■ Directions ■
After finding "Screen dimensions: 561x781" in the data, write out its line and all following lines without change, up to and including the last one. Leave out pictures.
==========
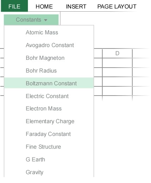Viewport: 151px width, 183px height.
Task: Choose the G Earth constant
Action: tap(49, 160)
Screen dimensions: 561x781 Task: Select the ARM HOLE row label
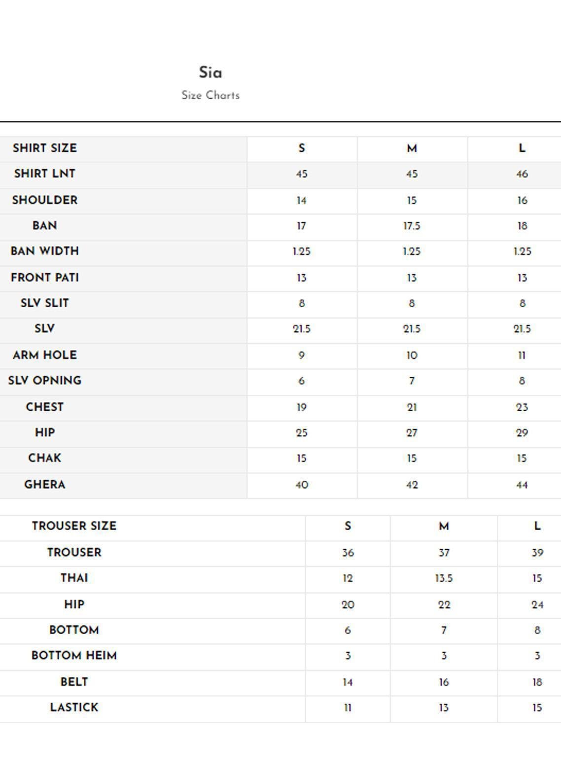pyautogui.click(x=45, y=355)
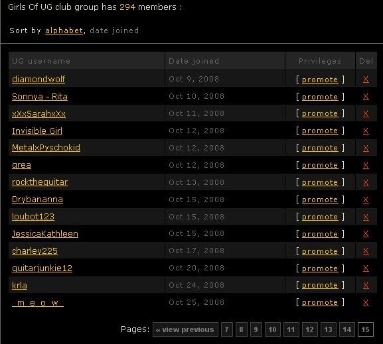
==========
■ Completed exercise ■
Screen dimensions: 561x781 Task: Select the ARM HOLE row label
pyautogui.click(x=45, y=355)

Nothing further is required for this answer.